I am truly sorry. Sorry to God, sorry to my mother, and most of all, sorry to my beautiful and lovely Eric.


Hermiston, Oregon. A beautiful place if you ever want to go. An even better place to fall in love. The sun hits your face at an angle. Your other half, unlit. Aside from the small beam that fortunately hits the iris on the opposite side of your face. Everything is cold. The hairs on your back stick up as chills fall throughout your body. Your mouth is dry. You remember. You remember everything. I’ve always hated myself. I never could figure out why. I always had an inkling that there was something off about me, and so did everyone around me. Maybe the left side of my face drooped lower than the other, or maybe it was the small patch of hair on my scalp that wouldn’t go down when I brushed it. Deep down I knew it wasn’t that. But I still couldn’t figure out what it was. Until I met Eric.


As a mortician, you never expect to be attracted to the dead. Or at least that’s what I imagined. I met Eric on a Sunday afternoon. Unreasonably dry that day. If you opened your mouth and let the air fly through, after you closed your mouth and felt around on the insides of your cheeks, they would be cracked. Dehydrated. Like a shriveled raisin. Although not every day is this dry, I always feel this way. You can try and water me all you want, but no amount of water will fill these bottomless nooks and cracks. Eric filled in the gaps. I was a shriveled rose and Eric helped me blossom and bloom. I was nothing but a bud. Then erose into a flower.

His face, smooth and poreless. His flesh shined underneath the light fixtures. I could tell he was a fresh one. He was the most beautiful man I had ever seen. If heaven was real, he was it. Just like heaven. His lips were soft and peaceful like a newborn baby. I wanted nothing more than to kiss him. No. This is all wrong. I can't be. I'm attracted to a dead guy. His features were so warm. Yet he was cold. Colder than snow. No. No. No. No. This was so wrong. Why do I feel this way? I walked away from the metal table his body lay on. Then I walked back. Then started to walk away again. Then I walked back. I stood over his body in disbelief. Why was I so attracted to him? What made him so different from the living? He looked so peaceful. I was going to ask my buddy to do it for me. I couldn't take this. But after, I realized that I would be asked about it. No one could know. No one. I could make up an excuse but that would be too suspicious. I even thought about taking Eric. Taking him with me. We could be so happy together. Go on picnics, grab a drink, and feed him my delicious, mini, raspberry pies. But I had time to think about this. Eric wouldn't be buried until this Wednesday. It was Sunday. I covered Eric back up. Then uncovered him. I had to begin the embalming process now. It would take a while anyway. I didn't want him to rot away before I had the chance to give him a second life. By the time I finished, it would be time for lunch.

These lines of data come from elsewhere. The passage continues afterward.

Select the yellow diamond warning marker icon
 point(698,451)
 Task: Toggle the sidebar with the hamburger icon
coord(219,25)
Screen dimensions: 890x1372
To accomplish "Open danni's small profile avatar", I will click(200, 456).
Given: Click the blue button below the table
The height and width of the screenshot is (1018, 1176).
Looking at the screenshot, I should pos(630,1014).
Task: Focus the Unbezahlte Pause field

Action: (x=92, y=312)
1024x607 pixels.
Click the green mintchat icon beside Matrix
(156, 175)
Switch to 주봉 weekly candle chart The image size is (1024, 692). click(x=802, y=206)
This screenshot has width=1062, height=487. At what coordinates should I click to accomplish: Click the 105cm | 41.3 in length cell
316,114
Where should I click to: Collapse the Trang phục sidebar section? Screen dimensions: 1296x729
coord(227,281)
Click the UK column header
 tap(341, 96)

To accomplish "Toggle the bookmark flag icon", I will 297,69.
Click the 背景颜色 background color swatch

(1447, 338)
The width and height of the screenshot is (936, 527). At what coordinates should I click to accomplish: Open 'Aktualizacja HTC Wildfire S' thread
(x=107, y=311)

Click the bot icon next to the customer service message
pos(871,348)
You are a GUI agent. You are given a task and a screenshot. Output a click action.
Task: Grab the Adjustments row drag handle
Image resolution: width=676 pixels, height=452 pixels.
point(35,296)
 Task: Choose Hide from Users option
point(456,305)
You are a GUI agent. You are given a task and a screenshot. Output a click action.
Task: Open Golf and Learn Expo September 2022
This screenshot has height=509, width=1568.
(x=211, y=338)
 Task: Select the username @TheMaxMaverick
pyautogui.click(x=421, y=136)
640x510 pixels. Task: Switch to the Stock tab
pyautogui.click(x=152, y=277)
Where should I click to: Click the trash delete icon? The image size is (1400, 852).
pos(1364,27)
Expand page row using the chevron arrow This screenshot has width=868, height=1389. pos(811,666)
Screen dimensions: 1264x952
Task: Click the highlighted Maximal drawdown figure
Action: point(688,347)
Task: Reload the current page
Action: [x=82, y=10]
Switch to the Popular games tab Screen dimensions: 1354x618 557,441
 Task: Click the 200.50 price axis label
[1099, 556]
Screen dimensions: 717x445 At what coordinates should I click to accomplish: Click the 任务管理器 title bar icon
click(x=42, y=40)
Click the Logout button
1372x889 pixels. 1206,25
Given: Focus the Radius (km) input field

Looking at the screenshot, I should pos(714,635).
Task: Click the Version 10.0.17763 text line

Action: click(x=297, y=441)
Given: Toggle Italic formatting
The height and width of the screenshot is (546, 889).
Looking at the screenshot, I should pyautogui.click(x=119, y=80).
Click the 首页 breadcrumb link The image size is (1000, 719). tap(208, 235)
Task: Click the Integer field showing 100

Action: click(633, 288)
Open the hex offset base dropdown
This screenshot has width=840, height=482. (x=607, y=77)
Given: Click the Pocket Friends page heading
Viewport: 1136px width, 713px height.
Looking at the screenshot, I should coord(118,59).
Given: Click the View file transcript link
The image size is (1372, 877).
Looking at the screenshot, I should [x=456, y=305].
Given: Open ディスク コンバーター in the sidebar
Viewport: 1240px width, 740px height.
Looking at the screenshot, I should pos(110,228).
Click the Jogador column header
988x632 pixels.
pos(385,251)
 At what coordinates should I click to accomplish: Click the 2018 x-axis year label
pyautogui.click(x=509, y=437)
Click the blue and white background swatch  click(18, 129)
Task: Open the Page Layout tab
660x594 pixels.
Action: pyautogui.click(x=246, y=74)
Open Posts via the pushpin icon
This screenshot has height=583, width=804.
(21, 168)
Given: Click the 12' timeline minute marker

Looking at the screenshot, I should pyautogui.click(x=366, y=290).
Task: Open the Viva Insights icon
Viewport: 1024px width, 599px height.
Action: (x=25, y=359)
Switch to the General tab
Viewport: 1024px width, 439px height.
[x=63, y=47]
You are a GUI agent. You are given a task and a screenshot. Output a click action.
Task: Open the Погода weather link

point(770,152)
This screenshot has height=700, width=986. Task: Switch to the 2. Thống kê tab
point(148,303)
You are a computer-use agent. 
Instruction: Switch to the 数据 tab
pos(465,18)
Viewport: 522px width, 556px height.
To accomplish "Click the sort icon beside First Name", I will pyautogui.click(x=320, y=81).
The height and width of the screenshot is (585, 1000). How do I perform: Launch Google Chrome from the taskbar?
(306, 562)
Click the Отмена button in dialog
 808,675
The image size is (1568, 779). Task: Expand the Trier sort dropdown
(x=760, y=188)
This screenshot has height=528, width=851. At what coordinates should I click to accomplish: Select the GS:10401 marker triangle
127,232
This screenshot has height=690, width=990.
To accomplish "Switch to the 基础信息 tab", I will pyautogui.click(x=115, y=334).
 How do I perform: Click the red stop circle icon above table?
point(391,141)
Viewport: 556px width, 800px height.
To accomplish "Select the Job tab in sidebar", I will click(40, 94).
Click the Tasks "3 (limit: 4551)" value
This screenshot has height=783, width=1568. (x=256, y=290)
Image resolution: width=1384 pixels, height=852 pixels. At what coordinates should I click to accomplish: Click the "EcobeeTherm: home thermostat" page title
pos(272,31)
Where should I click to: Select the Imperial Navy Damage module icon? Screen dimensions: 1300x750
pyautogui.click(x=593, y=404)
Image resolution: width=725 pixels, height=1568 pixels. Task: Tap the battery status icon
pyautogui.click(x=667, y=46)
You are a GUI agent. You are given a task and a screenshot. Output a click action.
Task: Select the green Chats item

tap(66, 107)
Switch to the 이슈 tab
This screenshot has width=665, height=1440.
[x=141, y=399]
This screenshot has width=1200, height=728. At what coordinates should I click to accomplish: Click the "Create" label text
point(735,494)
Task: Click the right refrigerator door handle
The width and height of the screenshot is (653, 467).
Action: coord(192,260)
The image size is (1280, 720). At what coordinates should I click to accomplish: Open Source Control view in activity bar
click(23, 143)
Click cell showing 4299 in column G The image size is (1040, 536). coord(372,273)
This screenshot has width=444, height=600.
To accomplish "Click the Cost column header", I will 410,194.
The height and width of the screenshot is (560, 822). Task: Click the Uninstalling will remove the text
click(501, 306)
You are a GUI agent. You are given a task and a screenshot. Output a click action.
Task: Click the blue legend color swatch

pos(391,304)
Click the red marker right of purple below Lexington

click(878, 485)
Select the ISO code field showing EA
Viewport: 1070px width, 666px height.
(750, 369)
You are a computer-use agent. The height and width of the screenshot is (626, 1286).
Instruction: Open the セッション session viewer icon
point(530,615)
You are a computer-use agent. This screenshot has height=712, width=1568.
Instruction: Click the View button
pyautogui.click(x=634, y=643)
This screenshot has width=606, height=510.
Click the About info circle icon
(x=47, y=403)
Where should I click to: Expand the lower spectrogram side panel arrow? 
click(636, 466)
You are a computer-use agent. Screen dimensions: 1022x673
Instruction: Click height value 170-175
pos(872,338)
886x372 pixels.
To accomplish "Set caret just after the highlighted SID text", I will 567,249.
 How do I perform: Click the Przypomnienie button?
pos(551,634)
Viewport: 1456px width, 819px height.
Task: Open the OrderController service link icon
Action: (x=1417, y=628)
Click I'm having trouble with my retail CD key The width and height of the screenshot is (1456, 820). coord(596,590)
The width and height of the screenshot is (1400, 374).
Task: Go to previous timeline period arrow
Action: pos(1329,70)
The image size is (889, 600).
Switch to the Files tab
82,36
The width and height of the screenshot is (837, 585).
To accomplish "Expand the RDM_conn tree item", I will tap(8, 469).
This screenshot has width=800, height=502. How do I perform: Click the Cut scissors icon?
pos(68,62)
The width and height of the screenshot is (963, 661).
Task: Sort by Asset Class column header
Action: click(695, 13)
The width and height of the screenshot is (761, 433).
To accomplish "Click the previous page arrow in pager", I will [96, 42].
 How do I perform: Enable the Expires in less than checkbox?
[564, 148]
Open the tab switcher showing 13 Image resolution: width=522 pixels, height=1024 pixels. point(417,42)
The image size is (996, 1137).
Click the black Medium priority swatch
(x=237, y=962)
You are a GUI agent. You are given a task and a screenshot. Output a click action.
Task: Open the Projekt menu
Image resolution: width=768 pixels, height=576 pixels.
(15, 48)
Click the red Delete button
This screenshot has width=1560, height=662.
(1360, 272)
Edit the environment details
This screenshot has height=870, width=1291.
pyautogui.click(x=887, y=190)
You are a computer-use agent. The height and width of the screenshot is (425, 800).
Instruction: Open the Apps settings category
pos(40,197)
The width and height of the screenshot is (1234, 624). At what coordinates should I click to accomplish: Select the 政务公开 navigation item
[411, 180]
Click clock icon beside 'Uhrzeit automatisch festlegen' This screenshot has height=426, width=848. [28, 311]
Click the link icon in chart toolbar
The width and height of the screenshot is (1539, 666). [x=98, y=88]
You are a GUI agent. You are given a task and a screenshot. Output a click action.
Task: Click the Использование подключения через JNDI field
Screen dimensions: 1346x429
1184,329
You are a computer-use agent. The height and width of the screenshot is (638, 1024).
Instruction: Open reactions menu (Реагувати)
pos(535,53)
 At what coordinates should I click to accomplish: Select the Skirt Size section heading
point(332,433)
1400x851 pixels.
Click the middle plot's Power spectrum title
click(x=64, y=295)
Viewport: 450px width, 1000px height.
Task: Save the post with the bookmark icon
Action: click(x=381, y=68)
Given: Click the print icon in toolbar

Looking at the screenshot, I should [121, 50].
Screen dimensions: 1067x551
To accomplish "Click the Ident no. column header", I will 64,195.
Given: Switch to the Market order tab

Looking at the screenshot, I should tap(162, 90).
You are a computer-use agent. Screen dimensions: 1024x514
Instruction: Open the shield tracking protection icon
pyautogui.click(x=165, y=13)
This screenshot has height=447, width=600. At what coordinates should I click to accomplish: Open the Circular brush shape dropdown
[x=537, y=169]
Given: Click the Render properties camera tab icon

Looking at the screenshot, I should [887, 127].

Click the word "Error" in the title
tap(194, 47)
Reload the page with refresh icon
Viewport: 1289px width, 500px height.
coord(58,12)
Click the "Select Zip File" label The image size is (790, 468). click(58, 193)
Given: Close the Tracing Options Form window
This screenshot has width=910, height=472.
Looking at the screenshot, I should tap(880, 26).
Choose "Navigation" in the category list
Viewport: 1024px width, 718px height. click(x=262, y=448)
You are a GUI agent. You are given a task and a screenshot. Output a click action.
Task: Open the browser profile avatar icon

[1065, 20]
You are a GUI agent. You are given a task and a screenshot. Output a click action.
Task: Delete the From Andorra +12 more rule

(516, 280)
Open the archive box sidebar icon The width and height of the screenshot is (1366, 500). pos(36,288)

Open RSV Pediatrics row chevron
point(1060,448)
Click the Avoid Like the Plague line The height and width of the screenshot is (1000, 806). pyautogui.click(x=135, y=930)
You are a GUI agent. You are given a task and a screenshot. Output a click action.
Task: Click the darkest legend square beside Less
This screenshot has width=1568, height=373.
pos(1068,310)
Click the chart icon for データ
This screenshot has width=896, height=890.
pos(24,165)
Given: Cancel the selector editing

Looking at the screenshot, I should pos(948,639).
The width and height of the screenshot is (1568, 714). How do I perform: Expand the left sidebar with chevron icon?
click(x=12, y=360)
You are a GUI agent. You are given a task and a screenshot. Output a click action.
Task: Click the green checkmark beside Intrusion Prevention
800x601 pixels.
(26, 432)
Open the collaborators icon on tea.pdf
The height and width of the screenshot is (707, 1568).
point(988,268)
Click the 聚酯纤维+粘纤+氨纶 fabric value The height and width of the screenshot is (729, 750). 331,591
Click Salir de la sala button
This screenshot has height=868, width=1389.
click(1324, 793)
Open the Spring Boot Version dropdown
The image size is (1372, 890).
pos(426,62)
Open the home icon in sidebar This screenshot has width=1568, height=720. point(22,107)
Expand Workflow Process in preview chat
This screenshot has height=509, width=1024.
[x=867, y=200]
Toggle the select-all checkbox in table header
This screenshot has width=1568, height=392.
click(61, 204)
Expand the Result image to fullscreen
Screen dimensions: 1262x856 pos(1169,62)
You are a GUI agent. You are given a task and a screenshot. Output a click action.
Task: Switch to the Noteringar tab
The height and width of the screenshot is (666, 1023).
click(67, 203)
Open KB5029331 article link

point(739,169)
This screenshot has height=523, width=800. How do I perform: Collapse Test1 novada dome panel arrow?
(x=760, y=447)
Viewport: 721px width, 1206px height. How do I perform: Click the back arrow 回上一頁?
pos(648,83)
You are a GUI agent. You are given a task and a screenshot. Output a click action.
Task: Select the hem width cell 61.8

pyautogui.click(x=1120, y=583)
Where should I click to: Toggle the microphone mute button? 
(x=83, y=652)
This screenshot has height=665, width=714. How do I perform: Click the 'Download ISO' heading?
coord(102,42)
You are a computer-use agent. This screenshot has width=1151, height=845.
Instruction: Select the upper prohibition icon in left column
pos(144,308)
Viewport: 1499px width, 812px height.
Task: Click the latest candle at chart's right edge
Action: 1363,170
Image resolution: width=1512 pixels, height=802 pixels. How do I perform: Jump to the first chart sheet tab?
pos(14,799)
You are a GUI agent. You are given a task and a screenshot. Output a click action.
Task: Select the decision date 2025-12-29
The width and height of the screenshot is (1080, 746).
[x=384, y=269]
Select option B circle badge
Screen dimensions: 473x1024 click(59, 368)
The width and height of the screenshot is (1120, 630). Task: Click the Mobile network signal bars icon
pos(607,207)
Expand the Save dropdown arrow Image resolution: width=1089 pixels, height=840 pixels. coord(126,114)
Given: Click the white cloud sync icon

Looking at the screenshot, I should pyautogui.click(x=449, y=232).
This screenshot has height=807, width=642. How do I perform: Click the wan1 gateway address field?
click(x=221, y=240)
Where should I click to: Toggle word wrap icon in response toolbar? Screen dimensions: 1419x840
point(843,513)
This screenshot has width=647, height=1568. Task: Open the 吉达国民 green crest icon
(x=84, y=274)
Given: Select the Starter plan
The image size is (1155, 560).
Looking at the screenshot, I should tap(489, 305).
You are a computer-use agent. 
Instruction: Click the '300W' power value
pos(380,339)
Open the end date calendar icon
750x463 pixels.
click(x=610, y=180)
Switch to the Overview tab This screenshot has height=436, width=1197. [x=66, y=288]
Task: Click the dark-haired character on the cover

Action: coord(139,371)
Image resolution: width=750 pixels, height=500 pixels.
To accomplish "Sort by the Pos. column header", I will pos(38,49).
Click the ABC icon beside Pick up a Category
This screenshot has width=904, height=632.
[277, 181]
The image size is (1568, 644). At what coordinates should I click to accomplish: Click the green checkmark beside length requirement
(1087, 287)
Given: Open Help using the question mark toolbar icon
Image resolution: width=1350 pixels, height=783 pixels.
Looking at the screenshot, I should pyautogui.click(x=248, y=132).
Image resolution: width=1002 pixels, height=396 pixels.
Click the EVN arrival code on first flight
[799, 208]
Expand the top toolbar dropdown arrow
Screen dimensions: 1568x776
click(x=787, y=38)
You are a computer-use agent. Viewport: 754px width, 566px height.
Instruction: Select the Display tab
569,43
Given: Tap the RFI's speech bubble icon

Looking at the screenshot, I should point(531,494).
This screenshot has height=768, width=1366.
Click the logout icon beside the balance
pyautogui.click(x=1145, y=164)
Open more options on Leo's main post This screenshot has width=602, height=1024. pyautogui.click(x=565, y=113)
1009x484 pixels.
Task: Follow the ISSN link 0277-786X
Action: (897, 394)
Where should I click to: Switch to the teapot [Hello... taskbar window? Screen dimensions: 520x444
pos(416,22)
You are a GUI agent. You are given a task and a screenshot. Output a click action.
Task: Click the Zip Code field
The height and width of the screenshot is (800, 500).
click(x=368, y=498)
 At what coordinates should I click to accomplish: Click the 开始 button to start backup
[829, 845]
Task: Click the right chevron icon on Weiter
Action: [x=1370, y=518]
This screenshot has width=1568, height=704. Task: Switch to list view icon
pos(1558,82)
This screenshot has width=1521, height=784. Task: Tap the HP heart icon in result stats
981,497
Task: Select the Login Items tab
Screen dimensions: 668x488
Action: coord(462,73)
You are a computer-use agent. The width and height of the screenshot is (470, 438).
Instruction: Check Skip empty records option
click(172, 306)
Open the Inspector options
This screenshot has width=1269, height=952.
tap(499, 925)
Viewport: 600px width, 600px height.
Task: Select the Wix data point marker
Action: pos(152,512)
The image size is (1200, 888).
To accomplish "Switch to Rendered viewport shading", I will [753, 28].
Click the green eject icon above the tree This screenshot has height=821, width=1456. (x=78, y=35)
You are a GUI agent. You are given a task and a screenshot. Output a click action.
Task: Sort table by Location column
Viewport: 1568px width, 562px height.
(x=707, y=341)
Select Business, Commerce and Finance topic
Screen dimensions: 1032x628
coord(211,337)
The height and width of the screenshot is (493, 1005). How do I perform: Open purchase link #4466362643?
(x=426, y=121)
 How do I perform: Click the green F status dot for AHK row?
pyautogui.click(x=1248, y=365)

Lunch was pretty thorough. I’m a pretty boring person. I don’t like change that much. Not that it scares me. I'm just not interested. I eat at the same time. I eat the same thing. I eat at the same restaurant. The waiters and waitresses know what I get and know when I come, but Eric inspired me. Maybe change wasn't so boring after all. Before the waitress said, "Usual?" I stopped her. Instead of getting my usual bagel with cinnamon cream cheese with a side of fried eggs and coffee, I said "No, I'll eat lunch this time. I'll have the clam chowder with coffee". Those words felt weird in my mouth. Hey, maybe it'll be good for me. The waitress smiled and asked me, "What made you have a change of heart this afternoon"? "The weather is awfully nice today", I said. That wasn't the truth. I couldn't tell her I met someone. Let alone it being a corpse. After all, it is a man. She mustn't know about that either. I prefer to keep to myself anyway. She should know that by now. Maybe she has other things to worry about. As do I. I need to come up with a plan. A plan to save Eric. A plan to save our love.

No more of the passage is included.